Depuis sa prise de fonctions à l’Olympique de Marseille, Habib Beye a fait de l’intensité son mantra. Dans chaque conférence de presse, le technicien sénégalais rappelle son obsession pour la dynamique du jeu et réclame à ses hommes davantage de courses, de pressing et de générosité. Le récent stage à Marbella devait justement hausser le niveau physique collectif. Pourtant, les chiffres publiés cette semaine dressent un tableau tout autre : cette énergie promise semble encore bien théorique.
Un OM à la traîne dans tous les compartiments de l’effort
Selon les données compilées par MeteoFoot, le premier Marseillais au classement des distances moyennes parcourues par match est Pierre-Emile Højbjerg avec 8,74 kilomètres. Une donnée anodine ? Pas vraiment, car le milieu danois ferme le classement des joueurs les plus actifs de Ligue 1, derrière Maghnès Akliouche (Monaco, 9,34 km) ou encore Warren Zaïre-Emery (PSG, 9,79 km). À l’autre bout du spectre, Haris Belkebla (Angers) mène la danse avec plus de 11 kilomètres par rencontre.
Cet écart, supérieur à deux kilomètres entre le premier et le meilleur Marseillais, en dit long sur le déficit de volume de course au sein de l’effectif phocéen. Dans un championnat de plus en plus axé sur la transition et la répétition des efforts, l’OM semble tourner au ralenti.
Le constat est d’autant plus inquiétant que le profil de Højbjerg, joueur axial à la base plutôt positionné devant la défense, n’incarne pas le coureur infatigable par excellence. Si lui est le plus actif du groupe, la question de la capacité physique globale de l’équipe se pose sérieusement.
Le paradoxe Beye : discours musclé, jambes lourdes
Cette faiblesse sur le plan de l’intensité renvoie à un paradoxe frappant : celui d’un OM qui prône la verticalité mais peine à la mettre en pratique.

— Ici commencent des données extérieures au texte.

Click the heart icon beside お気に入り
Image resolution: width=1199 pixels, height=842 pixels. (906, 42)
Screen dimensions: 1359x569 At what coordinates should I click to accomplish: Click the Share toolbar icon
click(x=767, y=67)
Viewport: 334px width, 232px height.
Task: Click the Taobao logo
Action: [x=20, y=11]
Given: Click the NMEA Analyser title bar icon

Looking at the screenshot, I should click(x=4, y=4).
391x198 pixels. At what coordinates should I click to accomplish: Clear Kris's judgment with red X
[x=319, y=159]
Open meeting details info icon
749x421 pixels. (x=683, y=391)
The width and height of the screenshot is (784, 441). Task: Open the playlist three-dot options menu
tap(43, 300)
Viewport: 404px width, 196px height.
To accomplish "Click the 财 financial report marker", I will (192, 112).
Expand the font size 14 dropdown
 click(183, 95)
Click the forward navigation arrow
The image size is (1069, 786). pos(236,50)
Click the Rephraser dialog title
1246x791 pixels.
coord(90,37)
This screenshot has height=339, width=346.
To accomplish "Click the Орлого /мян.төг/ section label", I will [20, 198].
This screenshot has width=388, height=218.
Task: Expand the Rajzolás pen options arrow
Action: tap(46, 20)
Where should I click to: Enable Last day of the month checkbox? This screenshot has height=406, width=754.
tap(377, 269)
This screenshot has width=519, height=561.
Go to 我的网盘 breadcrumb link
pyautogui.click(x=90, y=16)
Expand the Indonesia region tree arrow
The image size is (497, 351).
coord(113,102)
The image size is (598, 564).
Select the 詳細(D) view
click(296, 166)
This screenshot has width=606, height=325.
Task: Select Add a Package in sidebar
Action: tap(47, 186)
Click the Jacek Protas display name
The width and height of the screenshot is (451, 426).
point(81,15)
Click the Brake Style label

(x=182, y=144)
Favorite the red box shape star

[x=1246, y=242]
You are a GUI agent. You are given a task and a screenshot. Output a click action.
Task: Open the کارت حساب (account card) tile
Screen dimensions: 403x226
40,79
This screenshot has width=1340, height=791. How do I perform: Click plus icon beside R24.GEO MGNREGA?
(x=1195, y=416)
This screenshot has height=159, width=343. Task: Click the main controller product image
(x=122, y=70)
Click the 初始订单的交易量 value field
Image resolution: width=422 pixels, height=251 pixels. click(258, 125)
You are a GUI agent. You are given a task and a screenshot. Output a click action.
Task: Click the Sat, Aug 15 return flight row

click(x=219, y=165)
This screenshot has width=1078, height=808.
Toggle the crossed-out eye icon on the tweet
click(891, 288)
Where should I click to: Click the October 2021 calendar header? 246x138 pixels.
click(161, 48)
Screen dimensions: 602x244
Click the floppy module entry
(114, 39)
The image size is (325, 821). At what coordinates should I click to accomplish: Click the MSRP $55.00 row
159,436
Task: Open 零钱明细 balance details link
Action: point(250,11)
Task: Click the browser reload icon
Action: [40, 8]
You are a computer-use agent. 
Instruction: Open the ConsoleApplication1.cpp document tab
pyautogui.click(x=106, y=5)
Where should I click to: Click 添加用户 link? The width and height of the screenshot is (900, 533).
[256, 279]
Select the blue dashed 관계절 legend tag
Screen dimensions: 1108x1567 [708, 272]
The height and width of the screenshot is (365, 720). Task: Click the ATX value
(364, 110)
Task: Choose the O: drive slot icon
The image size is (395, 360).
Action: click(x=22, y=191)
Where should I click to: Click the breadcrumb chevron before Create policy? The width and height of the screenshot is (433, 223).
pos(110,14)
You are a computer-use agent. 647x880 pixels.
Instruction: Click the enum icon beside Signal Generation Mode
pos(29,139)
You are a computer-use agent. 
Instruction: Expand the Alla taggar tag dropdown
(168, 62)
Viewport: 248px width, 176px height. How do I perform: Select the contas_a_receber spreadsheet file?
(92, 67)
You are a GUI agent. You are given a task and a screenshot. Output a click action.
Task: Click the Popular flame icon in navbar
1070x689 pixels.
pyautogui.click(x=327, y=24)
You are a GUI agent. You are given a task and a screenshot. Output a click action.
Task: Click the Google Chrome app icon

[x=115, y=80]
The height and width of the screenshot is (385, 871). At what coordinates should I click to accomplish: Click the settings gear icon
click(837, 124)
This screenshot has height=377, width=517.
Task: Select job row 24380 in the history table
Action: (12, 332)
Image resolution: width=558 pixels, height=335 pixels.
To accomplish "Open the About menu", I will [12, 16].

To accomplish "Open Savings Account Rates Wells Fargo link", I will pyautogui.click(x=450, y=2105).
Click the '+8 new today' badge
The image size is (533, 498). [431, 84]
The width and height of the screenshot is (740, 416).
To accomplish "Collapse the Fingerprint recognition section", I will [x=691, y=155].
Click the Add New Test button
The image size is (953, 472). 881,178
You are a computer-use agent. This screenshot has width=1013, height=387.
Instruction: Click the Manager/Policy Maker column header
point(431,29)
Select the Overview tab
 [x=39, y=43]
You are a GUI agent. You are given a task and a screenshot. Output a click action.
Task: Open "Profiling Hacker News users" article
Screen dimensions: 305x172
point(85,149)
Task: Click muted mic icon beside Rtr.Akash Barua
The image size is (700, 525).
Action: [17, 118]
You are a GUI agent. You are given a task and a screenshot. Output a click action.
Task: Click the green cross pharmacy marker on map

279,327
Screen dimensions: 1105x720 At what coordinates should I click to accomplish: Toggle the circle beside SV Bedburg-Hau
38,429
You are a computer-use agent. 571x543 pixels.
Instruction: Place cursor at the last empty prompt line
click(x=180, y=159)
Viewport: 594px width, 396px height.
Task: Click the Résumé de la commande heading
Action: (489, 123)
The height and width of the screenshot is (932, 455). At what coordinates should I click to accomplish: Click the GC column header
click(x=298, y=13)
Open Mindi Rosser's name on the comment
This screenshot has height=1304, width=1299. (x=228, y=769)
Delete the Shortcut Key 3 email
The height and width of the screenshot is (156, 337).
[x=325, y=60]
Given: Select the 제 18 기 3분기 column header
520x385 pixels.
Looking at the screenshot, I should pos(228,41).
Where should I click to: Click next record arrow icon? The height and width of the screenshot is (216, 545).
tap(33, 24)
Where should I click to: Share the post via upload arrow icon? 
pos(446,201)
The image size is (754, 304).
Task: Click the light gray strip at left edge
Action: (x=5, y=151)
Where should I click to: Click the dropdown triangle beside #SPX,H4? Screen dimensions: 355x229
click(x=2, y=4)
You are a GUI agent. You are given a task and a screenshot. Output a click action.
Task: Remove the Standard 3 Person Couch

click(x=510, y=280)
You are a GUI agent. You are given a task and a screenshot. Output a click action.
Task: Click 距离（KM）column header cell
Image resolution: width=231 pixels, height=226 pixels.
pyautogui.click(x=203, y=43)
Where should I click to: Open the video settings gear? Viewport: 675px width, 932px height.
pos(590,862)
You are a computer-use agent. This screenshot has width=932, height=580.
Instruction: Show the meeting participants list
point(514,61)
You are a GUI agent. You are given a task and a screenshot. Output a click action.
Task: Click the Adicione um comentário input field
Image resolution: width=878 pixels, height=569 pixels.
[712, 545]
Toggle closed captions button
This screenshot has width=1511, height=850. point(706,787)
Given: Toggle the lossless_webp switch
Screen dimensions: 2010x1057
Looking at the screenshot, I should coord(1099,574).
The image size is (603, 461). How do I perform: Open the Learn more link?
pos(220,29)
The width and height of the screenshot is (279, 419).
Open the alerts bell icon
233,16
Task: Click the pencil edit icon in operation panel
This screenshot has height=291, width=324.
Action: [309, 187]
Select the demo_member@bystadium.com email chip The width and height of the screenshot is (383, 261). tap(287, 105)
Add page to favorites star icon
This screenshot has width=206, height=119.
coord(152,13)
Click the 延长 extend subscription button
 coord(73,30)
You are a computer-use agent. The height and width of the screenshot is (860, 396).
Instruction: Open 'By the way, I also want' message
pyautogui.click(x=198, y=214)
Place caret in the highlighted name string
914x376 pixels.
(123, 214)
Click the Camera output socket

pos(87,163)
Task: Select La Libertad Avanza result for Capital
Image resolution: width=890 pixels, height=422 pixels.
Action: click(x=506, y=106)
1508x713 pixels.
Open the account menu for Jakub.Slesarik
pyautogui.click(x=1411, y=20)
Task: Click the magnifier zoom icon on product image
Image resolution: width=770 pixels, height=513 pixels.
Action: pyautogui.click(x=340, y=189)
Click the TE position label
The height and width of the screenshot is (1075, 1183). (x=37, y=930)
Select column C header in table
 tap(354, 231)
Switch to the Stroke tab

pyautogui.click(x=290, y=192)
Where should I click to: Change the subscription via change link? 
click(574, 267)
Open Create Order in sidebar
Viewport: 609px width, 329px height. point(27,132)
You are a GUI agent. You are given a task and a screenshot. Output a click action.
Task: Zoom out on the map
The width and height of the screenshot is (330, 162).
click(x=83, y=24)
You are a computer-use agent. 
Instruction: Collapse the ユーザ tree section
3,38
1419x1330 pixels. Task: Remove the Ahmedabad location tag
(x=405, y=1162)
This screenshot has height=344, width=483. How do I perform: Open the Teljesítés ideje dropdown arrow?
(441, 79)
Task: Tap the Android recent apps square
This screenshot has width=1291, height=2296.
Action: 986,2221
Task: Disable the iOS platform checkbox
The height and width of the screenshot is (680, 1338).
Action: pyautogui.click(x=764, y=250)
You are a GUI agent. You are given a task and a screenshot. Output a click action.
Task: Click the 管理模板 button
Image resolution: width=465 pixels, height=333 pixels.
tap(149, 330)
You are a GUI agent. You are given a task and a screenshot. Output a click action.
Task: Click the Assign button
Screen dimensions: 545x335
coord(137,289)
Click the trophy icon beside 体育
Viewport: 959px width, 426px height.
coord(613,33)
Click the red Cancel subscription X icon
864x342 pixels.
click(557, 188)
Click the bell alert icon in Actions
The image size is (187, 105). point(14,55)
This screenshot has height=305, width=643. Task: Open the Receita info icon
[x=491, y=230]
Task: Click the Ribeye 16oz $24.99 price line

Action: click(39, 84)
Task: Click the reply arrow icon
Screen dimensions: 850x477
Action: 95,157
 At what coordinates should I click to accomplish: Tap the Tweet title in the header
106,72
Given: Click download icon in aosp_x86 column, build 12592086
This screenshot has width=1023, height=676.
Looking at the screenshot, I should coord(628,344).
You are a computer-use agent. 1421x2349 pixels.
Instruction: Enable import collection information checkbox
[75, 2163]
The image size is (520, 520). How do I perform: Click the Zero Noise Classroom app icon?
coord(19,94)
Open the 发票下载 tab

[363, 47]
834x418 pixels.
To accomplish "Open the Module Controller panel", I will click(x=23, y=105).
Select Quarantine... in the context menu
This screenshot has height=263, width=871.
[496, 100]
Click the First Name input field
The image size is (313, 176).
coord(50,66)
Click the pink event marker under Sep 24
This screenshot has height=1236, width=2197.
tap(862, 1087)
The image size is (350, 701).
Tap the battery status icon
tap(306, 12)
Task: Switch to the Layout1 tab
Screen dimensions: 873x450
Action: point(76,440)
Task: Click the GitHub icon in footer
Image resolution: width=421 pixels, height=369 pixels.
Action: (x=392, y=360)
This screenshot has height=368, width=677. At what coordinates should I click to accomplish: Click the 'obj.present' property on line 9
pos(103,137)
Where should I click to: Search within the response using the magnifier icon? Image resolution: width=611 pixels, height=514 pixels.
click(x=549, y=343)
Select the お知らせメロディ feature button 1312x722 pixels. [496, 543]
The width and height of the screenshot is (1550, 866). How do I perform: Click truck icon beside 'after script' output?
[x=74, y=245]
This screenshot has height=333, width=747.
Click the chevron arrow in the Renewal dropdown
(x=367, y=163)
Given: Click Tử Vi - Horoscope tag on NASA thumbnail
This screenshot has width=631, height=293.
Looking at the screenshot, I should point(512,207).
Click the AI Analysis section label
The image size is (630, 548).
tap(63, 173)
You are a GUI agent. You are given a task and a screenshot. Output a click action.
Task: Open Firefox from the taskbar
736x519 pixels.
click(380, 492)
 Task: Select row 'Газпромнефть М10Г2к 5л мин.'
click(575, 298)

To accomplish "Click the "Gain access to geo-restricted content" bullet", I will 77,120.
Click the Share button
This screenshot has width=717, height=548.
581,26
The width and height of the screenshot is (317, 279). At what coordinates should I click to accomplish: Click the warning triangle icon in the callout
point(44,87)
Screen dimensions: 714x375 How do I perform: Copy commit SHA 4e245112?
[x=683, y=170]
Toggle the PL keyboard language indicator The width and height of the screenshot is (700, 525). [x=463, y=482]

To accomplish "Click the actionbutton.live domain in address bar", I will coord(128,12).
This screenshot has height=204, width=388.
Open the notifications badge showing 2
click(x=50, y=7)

Les observateurs ont noté une équipe souvent coupée en deux, manquant d’allant dans le pressing et de volume dans le replacement. Le symbole d’une formation encore loin de ses ambitions.
Habib Beye, lui, a pourtant cherché à insuffler un nouveau souffle depuis sa nomination. Travail sur la densité athlétique, séquences à haute intensité en stage, discours fédérateurs sur l’implication… Rien ne semble encore suffire à transformer cette volonté en réalité sur le terrain.
À deux mois d’un sprint crucial pour espérer accrocher l’Europe, Marseille devra impérativement corriger ce manque criant d’énergie. Car sans jambes, la meilleure des idées de jeu finit toujours par s’effondrer.